Leave the images out and write out each entry exactly as shown.
── DATA RECORDS
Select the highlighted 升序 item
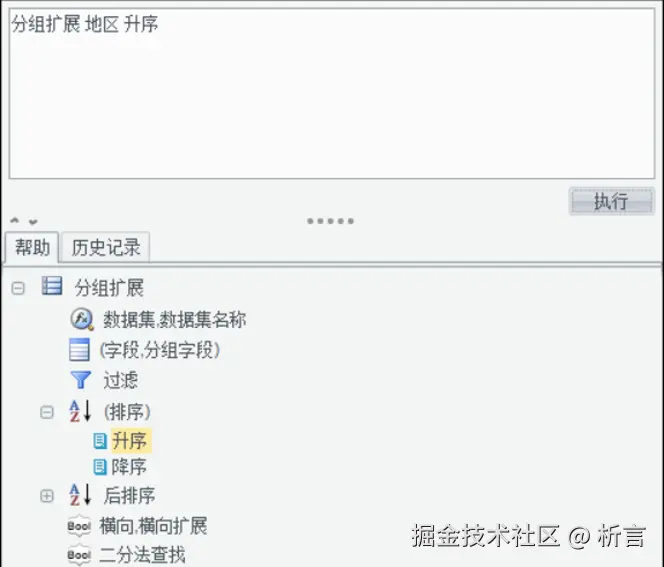 coord(130,441)
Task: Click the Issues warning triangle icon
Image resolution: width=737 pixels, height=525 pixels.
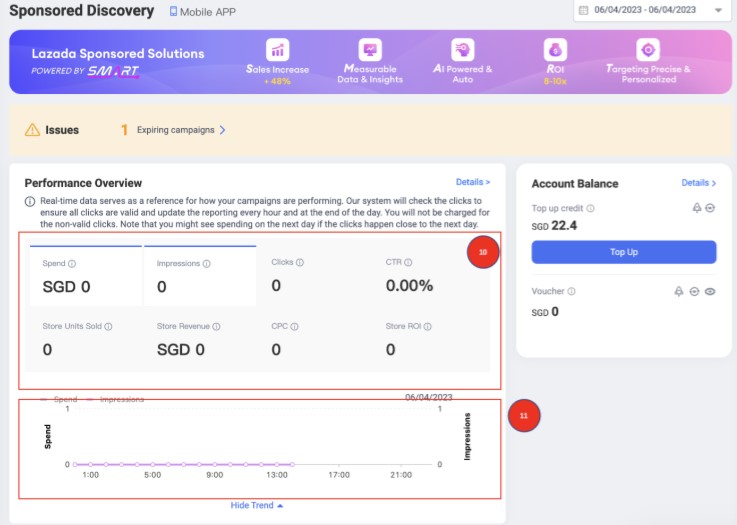Action: point(33,130)
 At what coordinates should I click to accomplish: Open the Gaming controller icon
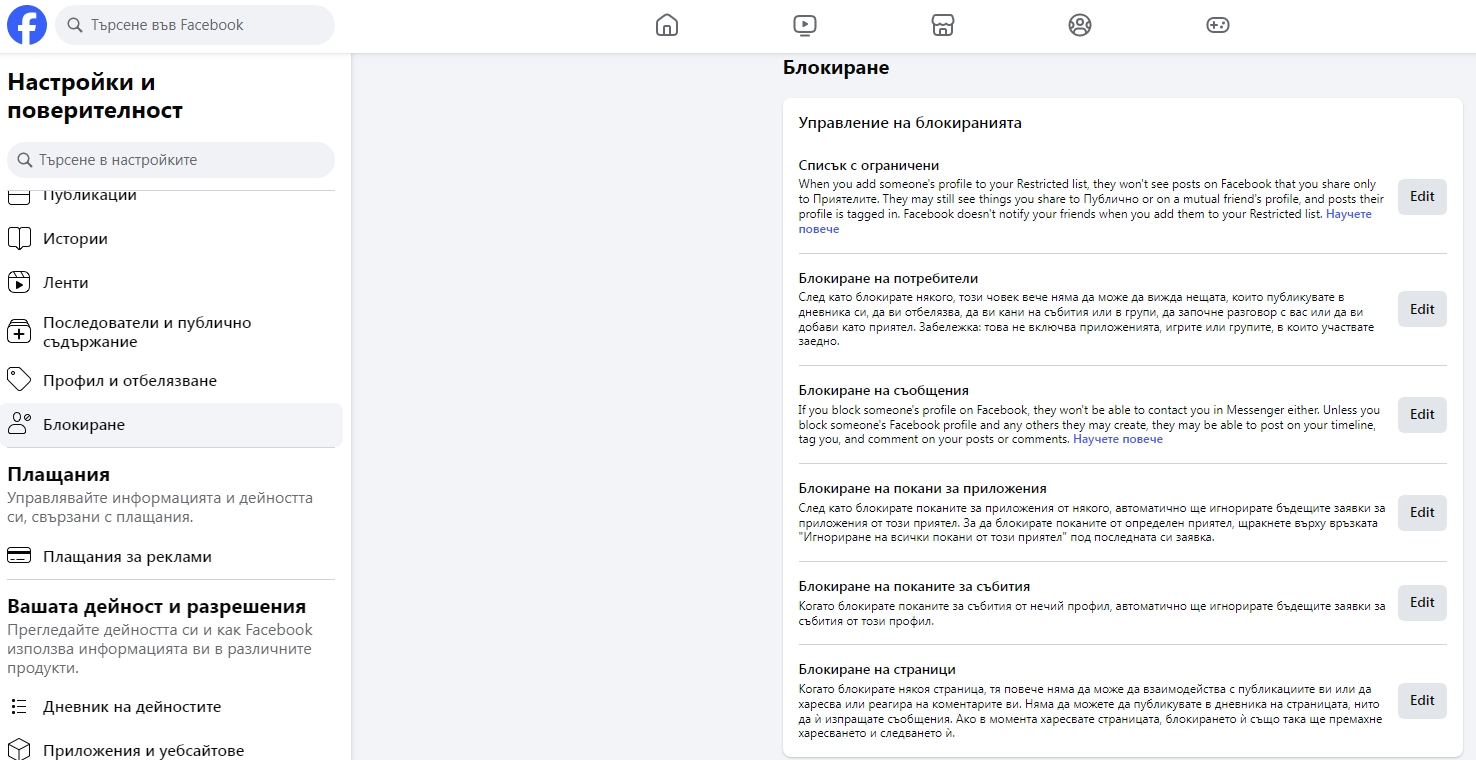(x=1217, y=25)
────
● RESPONSE AREA:
Select the highlighted 升序 item
 coord(130,441)
Task: Click the Issues warning triangle icon
Image resolution: width=737 pixels, height=525 pixels.
Action: point(33,130)
 At what coordinates should I click to accomplish: Open the Gaming controller icon
(x=1217, y=25)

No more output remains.